[Extracted data]
____

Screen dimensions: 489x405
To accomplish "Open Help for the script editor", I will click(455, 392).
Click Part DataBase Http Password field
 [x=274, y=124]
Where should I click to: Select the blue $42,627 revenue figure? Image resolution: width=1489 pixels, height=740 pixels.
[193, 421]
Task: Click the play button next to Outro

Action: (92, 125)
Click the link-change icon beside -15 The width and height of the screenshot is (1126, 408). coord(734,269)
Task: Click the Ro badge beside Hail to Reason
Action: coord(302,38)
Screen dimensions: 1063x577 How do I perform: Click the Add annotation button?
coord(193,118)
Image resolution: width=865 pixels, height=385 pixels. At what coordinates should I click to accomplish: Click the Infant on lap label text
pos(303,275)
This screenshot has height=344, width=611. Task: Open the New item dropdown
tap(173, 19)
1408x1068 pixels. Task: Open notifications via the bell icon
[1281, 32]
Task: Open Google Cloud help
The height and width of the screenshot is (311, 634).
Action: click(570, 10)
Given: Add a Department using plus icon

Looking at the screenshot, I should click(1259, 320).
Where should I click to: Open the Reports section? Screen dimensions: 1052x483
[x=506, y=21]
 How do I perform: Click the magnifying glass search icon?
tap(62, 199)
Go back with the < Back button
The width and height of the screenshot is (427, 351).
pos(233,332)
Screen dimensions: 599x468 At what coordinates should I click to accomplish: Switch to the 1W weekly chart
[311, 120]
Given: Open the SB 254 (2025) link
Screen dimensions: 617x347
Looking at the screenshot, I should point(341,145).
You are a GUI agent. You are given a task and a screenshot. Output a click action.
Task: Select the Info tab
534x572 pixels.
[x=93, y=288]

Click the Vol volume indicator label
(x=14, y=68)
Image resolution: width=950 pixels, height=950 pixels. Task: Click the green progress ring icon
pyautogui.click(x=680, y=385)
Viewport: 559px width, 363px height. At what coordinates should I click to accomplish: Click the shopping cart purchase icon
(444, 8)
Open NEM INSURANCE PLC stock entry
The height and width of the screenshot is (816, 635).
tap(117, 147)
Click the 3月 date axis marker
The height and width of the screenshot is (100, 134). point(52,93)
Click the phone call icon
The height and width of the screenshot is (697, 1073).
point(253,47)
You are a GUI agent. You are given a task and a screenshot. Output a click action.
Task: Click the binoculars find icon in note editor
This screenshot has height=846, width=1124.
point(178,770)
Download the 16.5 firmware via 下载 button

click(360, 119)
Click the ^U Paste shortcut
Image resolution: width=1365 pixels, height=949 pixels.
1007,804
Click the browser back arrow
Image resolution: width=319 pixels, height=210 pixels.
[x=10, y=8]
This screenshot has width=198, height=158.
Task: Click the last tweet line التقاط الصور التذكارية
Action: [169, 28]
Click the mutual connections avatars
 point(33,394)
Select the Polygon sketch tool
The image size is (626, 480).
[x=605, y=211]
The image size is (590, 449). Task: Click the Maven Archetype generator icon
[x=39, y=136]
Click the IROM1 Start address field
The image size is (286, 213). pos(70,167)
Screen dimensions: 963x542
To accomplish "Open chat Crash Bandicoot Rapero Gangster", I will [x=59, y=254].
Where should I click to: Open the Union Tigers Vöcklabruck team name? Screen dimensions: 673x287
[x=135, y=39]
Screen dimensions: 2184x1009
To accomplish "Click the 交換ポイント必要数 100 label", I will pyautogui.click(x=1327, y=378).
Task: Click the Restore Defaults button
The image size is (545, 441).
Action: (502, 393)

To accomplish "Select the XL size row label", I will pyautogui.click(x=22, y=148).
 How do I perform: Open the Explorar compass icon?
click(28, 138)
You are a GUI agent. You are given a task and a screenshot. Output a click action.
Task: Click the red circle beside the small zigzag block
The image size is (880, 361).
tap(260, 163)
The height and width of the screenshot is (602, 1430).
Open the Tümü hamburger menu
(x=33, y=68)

____

■ Short problem
Reproduce all of the data above, word for word, without changing anything.

■ Reply to the task
Screen dimensions: 489x405
To accomplish "Open Help for the script editor", I will click(455, 392).
Click Part DataBase Http Password field
 [x=274, y=124]
Where should I click to: Select the blue $42,627 revenue figure? Image resolution: width=1489 pixels, height=740 pixels.
[193, 421]
Task: Click the play button next to Outro

Action: (92, 125)
Click the link-change icon beside -15 The width and height of the screenshot is (1126, 408). coord(734,269)
Task: Click the Ro badge beside Hail to Reason
Action: coord(302,38)
Screen dimensions: 1063x577 How do I perform: Click the Add annotation button?
coord(193,118)
Image resolution: width=865 pixels, height=385 pixels. At what coordinates should I click to accomplish: Click the Infant on lap label text
pos(303,275)
This screenshot has height=344, width=611. Task: Open the New item dropdown
tap(173, 19)
1408x1068 pixels. Task: Open notifications via the bell icon
[1281, 32]
Task: Open Google Cloud help
The height and width of the screenshot is (311, 634).
Action: click(570, 10)
Given: Add a Department using plus icon

Looking at the screenshot, I should click(1259, 320).
Where should I click to: Open the Reports section? Screen dimensions: 1052x483
[x=506, y=21]
 How do I perform: Click the magnifying glass search icon?
tap(62, 199)
Go back with the < Back button
The width and height of the screenshot is (427, 351).
pos(233,332)
Screen dimensions: 599x468 At what coordinates should I click to accomplish: Switch to the 1W weekly chart
[311, 120]
Given: Open the SB 254 (2025) link
Screen dimensions: 617x347
Looking at the screenshot, I should point(341,145).
You are a GUI agent. You are given a task and a screenshot. Output a click action.
Task: Select the Info tab
534x572 pixels.
[x=93, y=288]

Click the Vol volume indicator label
(x=14, y=68)
Image resolution: width=950 pixels, height=950 pixels. Task: Click the green progress ring icon
pyautogui.click(x=680, y=385)
Viewport: 559px width, 363px height. At what coordinates should I click to accomplish: Click the shopping cart purchase icon
(444, 8)
Open NEM INSURANCE PLC stock entry
The height and width of the screenshot is (816, 635).
tap(117, 147)
Click the 3月 date axis marker
The height and width of the screenshot is (100, 134). point(52,93)
Click the phone call icon
The height and width of the screenshot is (697, 1073).
point(253,47)
You are a GUI agent. You are given a task and a screenshot. Output a click action.
Task: Click the binoculars find icon in note editor
This screenshot has height=846, width=1124.
point(178,770)
Download the 16.5 firmware via 下载 button

click(360, 119)
Click the ^U Paste shortcut
Image resolution: width=1365 pixels, height=949 pixels.
1007,804
Click the browser back arrow
Image resolution: width=319 pixels, height=210 pixels.
[x=10, y=8]
This screenshot has width=198, height=158.
Task: Click the last tweet line التقاط الصور التذكارية
Action: [169, 28]
Click the mutual connections avatars
 point(33,394)
Select the Polygon sketch tool
The image size is (626, 480).
[x=605, y=211]
The image size is (590, 449). Task: Click the Maven Archetype generator icon
[x=39, y=136]
Click the IROM1 Start address field
The image size is (286, 213). pos(70,167)
Screen dimensions: 963x542
To accomplish "Open chat Crash Bandicoot Rapero Gangster", I will [x=59, y=254].
Where should I click to: Open the Union Tigers Vöcklabruck team name? Screen dimensions: 673x287
[x=135, y=39]
Screen dimensions: 2184x1009
To accomplish "Click the 交換ポイント必要数 100 label", I will pyautogui.click(x=1327, y=378).
Task: Click the Restore Defaults button
The image size is (545, 441).
Action: (502, 393)

To accomplish "Select the XL size row label", I will pyautogui.click(x=22, y=148).
 How do I perform: Open the Explorar compass icon?
click(28, 138)
You are a GUI agent. You are given a task and a screenshot. Output a click action.
Task: Click the red circle beside the small zigzag block
The image size is (880, 361).
tap(260, 163)
The height and width of the screenshot is (602, 1430).
Open the Tümü hamburger menu
(x=33, y=68)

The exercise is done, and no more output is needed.